TEXT:
--
Introduction
As the name suggests, chaos engineering is the methodology of bringing chaos into our system to make it more resilient and robust to failures that might happen in the production. It's about embracing the inevitable chaos into our complex systems and bring solutions for them. You can also think of chaos engineering as vaccines and engineers as WBCs who make our body(here system) more immune to potential dangers.
Why chaos engineering?
We might have come across many news headlines like these :-
Facebook lost $65 million due to hour long outage On 5th Oct,2021 Facebook faced an outage for mere 5 hours but faced a huge loss of revenue.
British Airways suffers a power outage leaving 75,000 passengers affected The CEO of British Airways explained how this one failure that stranded tens of thousands of British Airways (BA) passengers in May 2017 cost the company 80 million pounds ($102.19 million USD).
Now a few hours might not seem such a big deal to use but it suffers a huge blow to the big enterprises that run their business across the globe. Not only it affects their financial charts, it also leaves a stain on their reputation as a company which cannot cater to the needs of its customers. With the progress in technology, the world has grown increasingly complex, this these failures have become much harder to predict. This is why companies need ways to tackle with these problems.
How chaos engineering solves our problems
Chaos engineering works on the following principles : -
Plan an experiment
This involves thinking of a hypothesis in what could go wrong in actual conditions.
--
INFORMATION GIVEN:
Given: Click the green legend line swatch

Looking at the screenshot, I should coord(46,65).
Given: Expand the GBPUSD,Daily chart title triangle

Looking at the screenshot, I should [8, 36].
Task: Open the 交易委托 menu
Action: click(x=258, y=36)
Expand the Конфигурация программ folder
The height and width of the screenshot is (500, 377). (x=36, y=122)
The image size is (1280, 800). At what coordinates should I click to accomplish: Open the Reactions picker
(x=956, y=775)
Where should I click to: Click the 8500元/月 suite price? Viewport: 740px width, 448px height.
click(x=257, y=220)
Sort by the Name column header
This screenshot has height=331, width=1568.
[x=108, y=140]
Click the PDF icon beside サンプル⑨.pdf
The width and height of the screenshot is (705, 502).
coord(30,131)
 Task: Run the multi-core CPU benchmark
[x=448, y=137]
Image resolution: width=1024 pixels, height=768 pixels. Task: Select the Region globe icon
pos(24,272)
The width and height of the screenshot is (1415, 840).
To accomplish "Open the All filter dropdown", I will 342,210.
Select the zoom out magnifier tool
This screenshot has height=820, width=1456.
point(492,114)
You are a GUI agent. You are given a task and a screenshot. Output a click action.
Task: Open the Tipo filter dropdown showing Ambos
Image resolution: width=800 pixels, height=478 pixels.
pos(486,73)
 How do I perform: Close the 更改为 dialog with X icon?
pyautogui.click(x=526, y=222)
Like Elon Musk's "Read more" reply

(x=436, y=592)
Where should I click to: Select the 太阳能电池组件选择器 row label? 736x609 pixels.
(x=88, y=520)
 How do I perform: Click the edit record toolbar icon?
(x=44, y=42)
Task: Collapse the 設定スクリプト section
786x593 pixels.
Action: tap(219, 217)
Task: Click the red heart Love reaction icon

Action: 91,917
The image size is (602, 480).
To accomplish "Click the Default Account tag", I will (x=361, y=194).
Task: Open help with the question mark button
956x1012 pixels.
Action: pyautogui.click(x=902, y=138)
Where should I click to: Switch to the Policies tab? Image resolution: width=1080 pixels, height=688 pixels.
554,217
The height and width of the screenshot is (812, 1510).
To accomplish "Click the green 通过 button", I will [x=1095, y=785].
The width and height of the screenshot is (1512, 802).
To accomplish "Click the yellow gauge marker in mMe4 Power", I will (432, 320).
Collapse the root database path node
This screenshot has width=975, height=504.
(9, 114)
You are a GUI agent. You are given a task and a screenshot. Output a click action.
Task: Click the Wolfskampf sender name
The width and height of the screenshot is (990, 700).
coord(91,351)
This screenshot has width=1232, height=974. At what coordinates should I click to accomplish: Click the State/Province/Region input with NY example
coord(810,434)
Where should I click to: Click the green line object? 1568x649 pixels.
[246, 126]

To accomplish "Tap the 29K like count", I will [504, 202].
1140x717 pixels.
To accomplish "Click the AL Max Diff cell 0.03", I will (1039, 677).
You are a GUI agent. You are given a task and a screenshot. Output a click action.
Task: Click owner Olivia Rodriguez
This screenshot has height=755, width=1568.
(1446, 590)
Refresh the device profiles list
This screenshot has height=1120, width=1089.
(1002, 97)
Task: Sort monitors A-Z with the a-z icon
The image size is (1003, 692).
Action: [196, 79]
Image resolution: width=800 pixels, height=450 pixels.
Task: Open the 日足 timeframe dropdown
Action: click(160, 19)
--
ASSIGNED TASK 1: Decide whether each statement below agrees with the text on chaos engineering, answering yes or no and quoting the words of that text that settle the matter. (a) The power outage at British Airways in May 2017 cost the company 80 million pounds. (b) The text likens engineers to vaccines. (c) Planning an experiment involves forming a hypothesis about what could go wrong in actual conditions.
ASSIGNED TASK 2: Write the next part of the text on chaos engineering, starting after its final sentence.

ANSWER SECTION 1:
(a) Yes: "cost the company 80 million pounds ($102.19 million USD)"
(b) No: "You can also think of chaos engineering as vaccines and engineers as WBCs"
(c) Yes: "This involves thinking of a hypothesis in what could go wrong in actual conditions."

ANSWER SECTION 2:
Run experiment
Execute the test at the smallest scale possible that will teach you something. Blast radius should be minimum. Blast radius is the way of measuring the total impact of the fault.
Verify
Increase or decrease the blast radius as per the requirements of the test and full scale. Analyze the behavior of the system at each step.
Improve
Make improvements or bring the solutions to make the system more robust and immune to failure.
Steady State
After the improvements are done and the system has reached steady state, inject a new failure or keep repeating the same experiments.
When the test is over, we have a better understanding of our system's capabilities and flaws.
History of chaos engineering
- In 2010 ,chaos engineering was first used by Netflix Engineering Tools team to create Chaos Monkey in response to Netflix’s move from physical infrastructure to cloud infrastructure provided by Amazon Web Services, and the need to be sure that a loss of an Amazon instance wouldn’t affect the Netflix streaming experience.
- In 2011 the Simian Army was born. The Simian Army added additional failure injection modes on top of Chaos Monkey that would allow testing of a more complete suite of failure states, and thus build resilience to those as well. “The cloud is all about redundancy and fault-tolerance. Since no single component can guarantee 100% uptime (and even the most expensive hardware eventually fails), we have to design a cloud architecture where individual components can fail without affecting the availability of the entire system” (Netflix, 2011).
- In 2012 Netflix shared the source code for Chaos Monkey on Github, saying that they “have found that the best defense against major unexpected failures is to fail often. By frequently causing failures, we force our services to be built in a way that is more resilient” (Netflix, 2012).
Thus paving way for more organizations using chaos engineering to strengthen their reliability pillars.
Tools for chaos engineering
There are various tools out there which can help in conducting a chaos engineering experiment. A few of them are listed below :-
Chaos Mesh
Chaos Mesh is an open-source cloud-native tool specifically designed for Chaos Engineering. Using various fault simulations, Chaos Mesh helps organizations determine system abnormalities that may occur during various portions of the development, testing, and production stages.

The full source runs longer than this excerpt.